Problem statement -
When the line containing "Where should I" appears in the data below, begin copying there and stop only after the line containing "This screenshot has height=466, width=875.".

[Stored dataset items]
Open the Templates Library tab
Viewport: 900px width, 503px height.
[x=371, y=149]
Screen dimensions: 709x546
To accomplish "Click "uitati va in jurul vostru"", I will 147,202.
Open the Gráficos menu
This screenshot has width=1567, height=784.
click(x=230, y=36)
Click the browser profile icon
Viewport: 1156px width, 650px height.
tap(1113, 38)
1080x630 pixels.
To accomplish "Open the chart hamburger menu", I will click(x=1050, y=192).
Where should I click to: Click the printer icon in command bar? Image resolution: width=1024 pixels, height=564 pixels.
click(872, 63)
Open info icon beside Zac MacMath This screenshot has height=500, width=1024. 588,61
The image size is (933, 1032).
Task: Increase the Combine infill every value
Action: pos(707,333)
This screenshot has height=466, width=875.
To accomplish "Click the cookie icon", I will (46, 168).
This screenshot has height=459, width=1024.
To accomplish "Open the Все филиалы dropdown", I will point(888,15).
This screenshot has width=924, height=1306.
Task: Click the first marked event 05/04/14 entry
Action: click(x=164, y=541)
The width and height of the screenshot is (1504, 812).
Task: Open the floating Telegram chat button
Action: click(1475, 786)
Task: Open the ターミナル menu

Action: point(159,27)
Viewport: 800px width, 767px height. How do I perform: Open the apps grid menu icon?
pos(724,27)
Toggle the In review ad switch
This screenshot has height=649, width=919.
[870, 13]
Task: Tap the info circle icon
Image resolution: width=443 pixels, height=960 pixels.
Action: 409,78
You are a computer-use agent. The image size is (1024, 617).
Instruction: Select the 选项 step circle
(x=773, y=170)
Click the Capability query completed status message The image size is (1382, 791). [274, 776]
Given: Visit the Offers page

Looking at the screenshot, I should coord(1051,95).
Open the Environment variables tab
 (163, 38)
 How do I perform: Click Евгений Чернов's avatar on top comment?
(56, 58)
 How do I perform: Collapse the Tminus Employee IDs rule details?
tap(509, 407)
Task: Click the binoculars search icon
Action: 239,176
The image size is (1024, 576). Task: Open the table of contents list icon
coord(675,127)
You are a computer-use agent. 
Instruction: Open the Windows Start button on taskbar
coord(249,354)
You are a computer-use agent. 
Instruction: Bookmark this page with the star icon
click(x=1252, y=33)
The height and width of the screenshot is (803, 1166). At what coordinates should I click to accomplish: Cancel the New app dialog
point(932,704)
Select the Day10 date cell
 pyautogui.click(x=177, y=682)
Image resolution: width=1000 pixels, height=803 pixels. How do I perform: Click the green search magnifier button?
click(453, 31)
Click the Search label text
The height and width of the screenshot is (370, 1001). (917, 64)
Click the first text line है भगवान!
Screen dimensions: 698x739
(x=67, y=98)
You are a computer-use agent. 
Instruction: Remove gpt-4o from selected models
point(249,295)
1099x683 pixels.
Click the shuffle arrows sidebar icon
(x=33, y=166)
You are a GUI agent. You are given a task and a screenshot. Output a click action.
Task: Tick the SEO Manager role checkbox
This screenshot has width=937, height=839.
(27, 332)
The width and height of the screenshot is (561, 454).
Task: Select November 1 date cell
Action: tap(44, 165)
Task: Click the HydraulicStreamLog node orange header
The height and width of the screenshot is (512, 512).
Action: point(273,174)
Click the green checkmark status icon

Output for this task -
Where should I click to: Click the printer icon in command bar? Image resolution: width=1024 pixels, height=564 pixels.
click(872, 63)
Open info icon beside Zac MacMath This screenshot has height=500, width=1024. 588,61
The image size is (933, 1032).
Task: Increase the Combine infill every value
Action: pos(707,333)
This screenshot has height=466, width=875.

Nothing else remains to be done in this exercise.